Nonlinear relationship and threshold effect analysis between ALI and NAFLD
3.4
Smoothed curve fitting was used to investigate the nonlinear relationship between ALI and NAFLD in order to identify any threshold or saturation effects. The results showed a nonlinear relationship between ALI and NAFLD [OR = 1.02, 95% CI (1.01–1.02), p < 0.0001] (Table 4). Threshold effect analysis showed that at 32.47, the positive correlation between ALI and NAFLD changed, showing an L-shaped curve. After stratifying the analysis by gender, females still had an L-shaped curve, with higher levels of ALI positively associated with the risk of NAFLD prevalence. A U-shaped curve existed in males, with a negative association between ALI and NAFLD when ALI was >40.65 (Figure 2; Table 4).
Smooth curve fitting between ALI and NAFLD. (A) The solid red line represents the smooth curve fit between the overall population variables. Blue bands represent the 95% confidence interval from the fit. (B) The red and blue bands, respectively, represent smooth curve fits between ALI and NAFLD in males and females.
Discussion
4
In this cross-sectional study involving 6,595 adults, a positive association between high ALI and the risk of NAFLD was observed. This association remained significant even after adjusting for gender, age, and race. Findings showed that each one-unit increase in ALI was associated with a 2% increase in the risk of NAFLD prevalence [OR: 1.02, 95% CI (1.01, 1.02)], and participants in the highest quartile of ALI had a 1.16-fold increase in the risk of NAFLD compared with the lowest quartile (p < 0.001).
The advanced lung cancer inflammation index was calculated as BMI*ALB/NLR. The concept of ALI was first introduced in 2013 to predict survival and inflammation levels in patients with metastatic non-small cell lung cancer (24). Subsequent studies have shown that ALI can significantly predict the prognosis of malignant diseases such as colorectal, gastric, and liver cancers (25–28). A previous study collected clinical data on 1,654 postoperative patients and found that higher ALI levels were associated with improved 1-, 3-, and 5-year survival rates, highlighting its utility in predicting post-hepatectomy outcomes (21). Beyond its applications in oncology, ALI has also shown significant predictive value for cardiovascular diseases and chronic inflammatory conditions such as rheumatoid arthritis (29, 30).

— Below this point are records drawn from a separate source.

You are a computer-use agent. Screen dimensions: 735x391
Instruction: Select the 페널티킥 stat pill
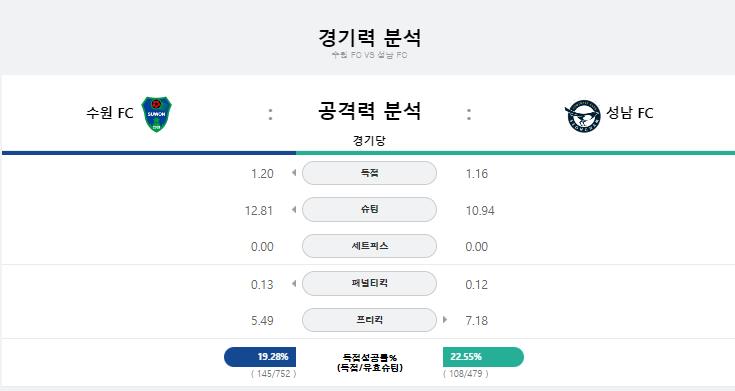369,283
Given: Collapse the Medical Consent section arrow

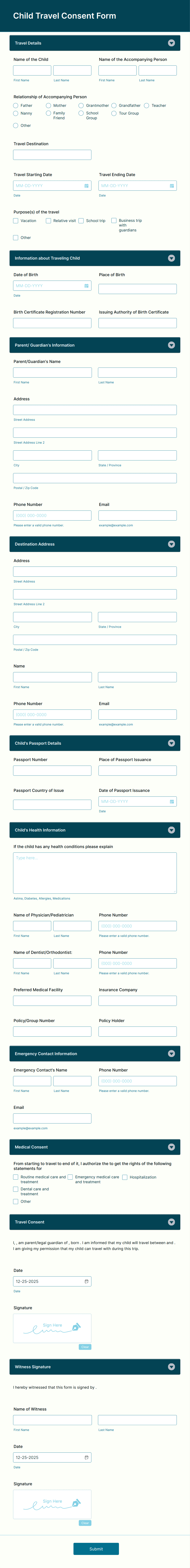Looking at the screenshot, I should click(x=171, y=1147).
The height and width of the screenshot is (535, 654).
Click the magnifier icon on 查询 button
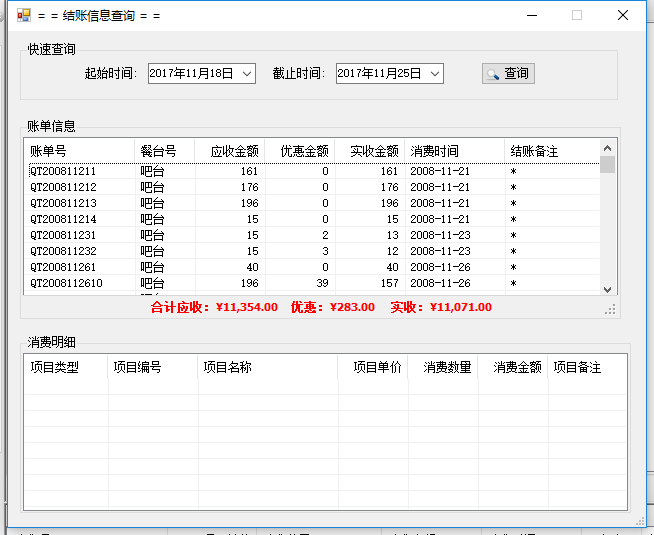(493, 74)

The pathogenesis of NAFLD remains incompletely understood. One prominent theory posits that overnutrition drives fat accumulation in adipose tissue and ectopic sites, triggering macrophage infiltration, chronic inflammation, and insulin resistance, which disrupts the balance between lipid catabolism and synthesis (31). This metabolic dysfunction may lead to lipotoxicity, oxidative stress, and cell death (32, 33), as well as the subsequent fibrotic process (34). Another idea contends that liver-organ connections and dependencies may cause liver metabolism to become dysregulated, which would increase inflammation and aid in the progression of NAFLD (35–37). Some data suggest that gut microorganisms are significantly altered in patients with NAFLD compared to normal subjects, with a reversal of the ratio of Thickettsia to Mycobacterium and an increase in Aspergillus phylum (38). Meanwhile, bile acids play an important role in regulating the gut microbiome, which may have an impact on the degree of hepatic inflammation and fibrotic progression in NAFLD (39), however, more studies are needed to clarify this conclusion.

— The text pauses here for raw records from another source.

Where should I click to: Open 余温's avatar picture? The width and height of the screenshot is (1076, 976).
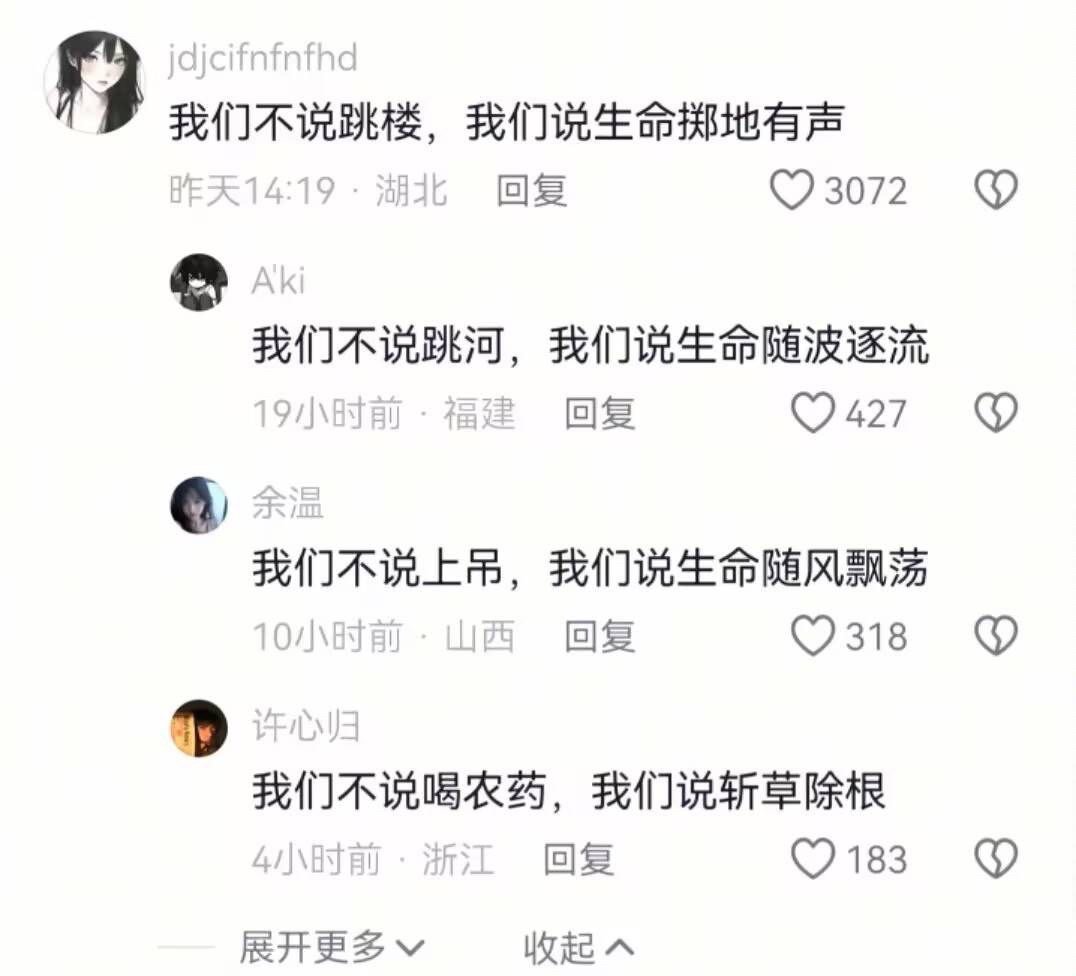point(199,505)
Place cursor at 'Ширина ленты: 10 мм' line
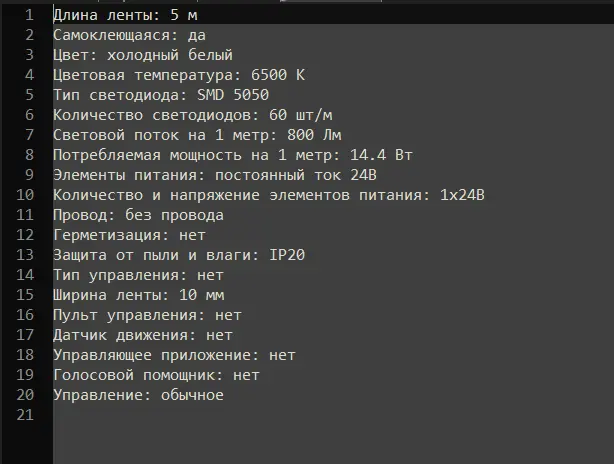The image size is (614, 464). click(139, 295)
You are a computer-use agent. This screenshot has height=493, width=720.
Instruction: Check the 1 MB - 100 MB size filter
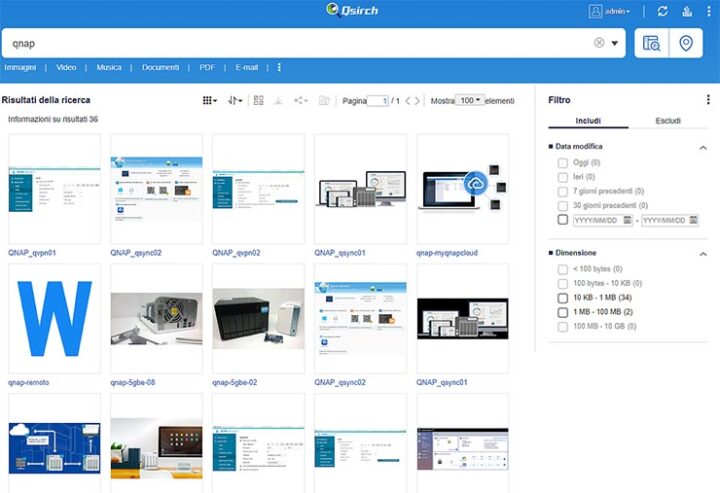pyautogui.click(x=563, y=312)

Our findings suggest that ALI is positively associated with NAFLD prevalence, potentially due to its components: NLR, ALB, and BMI. Elevated NLR reflects systemic inflammation, which is common in NAFLD and its progression to NASH (40, 41). A cross-sectional study of 1,620 U.S. adults also linked higher NLR to increased liver fibrosis scores in NAFLD patients, consistent with our results (42). Additionally, ALB is a key marker of nutritional status and a major prognostic factor in liver disease (43). In patients with advanced cirrhosis, ALB levels decrease by 60–80%, accompanied by multiple post-translational modifications that alter its structure and functional properties (44). Our study found significantly lower ALB levels in NAFLD participants compared to the normal group (p < 0.001). From the above findings, we can infer that the ratio of ALB to NLR was reduced in NAFLD participants. Finally, numerous studies have demonstrated that higher BMI, particularly visceral obesity, contributes to hepatic fat accumulation (45). In obesity, the expansion of white adipose tissue, particularly visceral fat, results in the release of excess non-esterified fatty acids into the portal circulation. According to the portal vein theory, this process drives hepatic lipid accumulation and accelerates the development of steatosis (46). This is consistent with our findings that NAFLD participants had higher BMI values compared to non-NAFLD participants. In light of the aforementioned, we think that BMI is more important in the favorable correlation between ALI and NAFLD.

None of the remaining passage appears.